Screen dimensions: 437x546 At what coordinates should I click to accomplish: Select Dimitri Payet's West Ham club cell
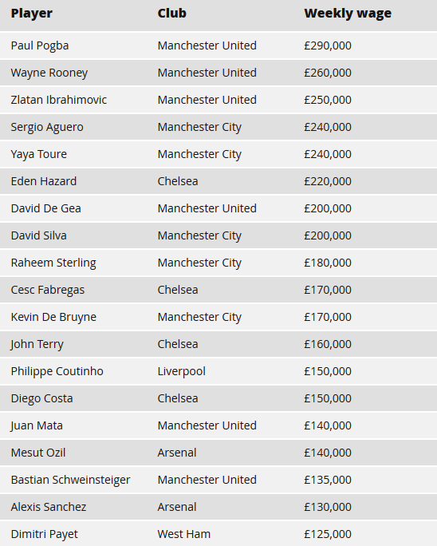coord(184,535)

_ _ _ _

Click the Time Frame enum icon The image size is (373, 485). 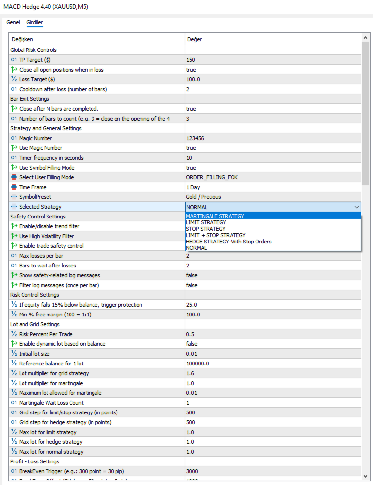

_ _ _ _

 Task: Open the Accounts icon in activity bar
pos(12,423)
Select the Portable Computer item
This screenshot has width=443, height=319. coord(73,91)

_ _ _ _

__Exercise goal__
Recast the rows above as a numbered list, from the line containing "Screen dimensions: 437x546" through the line containing "coord(184,535)", both lines included, and skip any blank lines. Leave the pictures out of the list.

__Correct output__
1. Screen dimensions: 437x546 At what coordinates should I click to accomplish: Select Dimitri Payet's West Ham club cell
2. coord(184,535)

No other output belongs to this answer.